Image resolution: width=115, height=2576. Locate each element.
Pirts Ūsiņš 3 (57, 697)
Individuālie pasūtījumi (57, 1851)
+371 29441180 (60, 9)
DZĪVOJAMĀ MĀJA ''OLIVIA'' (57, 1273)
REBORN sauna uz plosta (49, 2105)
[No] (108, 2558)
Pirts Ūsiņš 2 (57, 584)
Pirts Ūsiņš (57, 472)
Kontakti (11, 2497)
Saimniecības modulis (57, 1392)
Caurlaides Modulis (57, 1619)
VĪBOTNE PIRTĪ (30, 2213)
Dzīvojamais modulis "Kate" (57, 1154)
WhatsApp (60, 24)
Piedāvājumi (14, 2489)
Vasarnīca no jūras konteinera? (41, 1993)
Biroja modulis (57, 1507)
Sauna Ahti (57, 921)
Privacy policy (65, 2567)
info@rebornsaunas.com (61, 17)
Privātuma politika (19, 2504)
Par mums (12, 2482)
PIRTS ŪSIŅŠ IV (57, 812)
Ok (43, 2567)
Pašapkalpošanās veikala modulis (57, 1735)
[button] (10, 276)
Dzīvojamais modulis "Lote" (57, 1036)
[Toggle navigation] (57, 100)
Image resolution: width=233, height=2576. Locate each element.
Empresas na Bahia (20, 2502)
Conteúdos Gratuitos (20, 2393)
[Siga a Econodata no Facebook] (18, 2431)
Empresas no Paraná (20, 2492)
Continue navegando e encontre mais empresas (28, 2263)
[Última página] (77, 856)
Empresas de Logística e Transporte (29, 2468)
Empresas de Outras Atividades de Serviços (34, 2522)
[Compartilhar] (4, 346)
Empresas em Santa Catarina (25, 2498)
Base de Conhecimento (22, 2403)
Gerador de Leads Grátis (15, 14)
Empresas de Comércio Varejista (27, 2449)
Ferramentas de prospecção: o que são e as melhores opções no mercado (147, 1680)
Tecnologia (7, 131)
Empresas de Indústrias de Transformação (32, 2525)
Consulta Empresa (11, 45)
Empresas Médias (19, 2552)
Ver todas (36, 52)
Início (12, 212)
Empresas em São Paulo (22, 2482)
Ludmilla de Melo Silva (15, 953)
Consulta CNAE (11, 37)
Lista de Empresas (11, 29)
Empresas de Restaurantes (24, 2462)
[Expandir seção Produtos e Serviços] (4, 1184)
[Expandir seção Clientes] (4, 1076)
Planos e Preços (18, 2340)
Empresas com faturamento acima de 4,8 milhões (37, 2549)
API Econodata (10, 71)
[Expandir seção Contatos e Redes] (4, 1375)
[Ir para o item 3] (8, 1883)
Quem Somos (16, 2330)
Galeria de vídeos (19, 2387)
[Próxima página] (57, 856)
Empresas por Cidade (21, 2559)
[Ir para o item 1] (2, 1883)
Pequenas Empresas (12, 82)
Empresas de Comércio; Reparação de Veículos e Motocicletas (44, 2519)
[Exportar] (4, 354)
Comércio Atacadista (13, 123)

════════════════

What to do: Using the data above, transcribe the lines that run from the line with "Saimniecības modulis (57, 1392)" to the line with "Image resolution: width=233, height=2576.", both ends kept, and output nothing else.

Exercise solution:
Saimniecības modulis (57, 1392)
Caurlaides Modulis (57, 1619)
VĪBOTNE PIRTĪ (30, 2213)
Dzīvojamais modulis "Kate" (57, 1154)
WhatsApp (60, 24)
Piedāvājumi (14, 2489)
Vasarnīca no jūras konteinera? (41, 1993)
Biroja modulis (57, 1507)
Sauna Ahti (57, 921)
Privacy policy (65, 2567)
info@rebornsaunas.com (61, 17)
Privātuma politika (19, 2504)
Par mums (12, 2482)
PIRTS ŪSIŅŠ IV (57, 812)
Ok (43, 2567)
Pašapkalpošanās veikala modulis (57, 1735)
[button] (10, 276)
Dzīvojamais modulis "Lote" (57, 1036)
[Toggle navigation] (57, 100)
Image resolution: width=233, height=2576. Locate each element.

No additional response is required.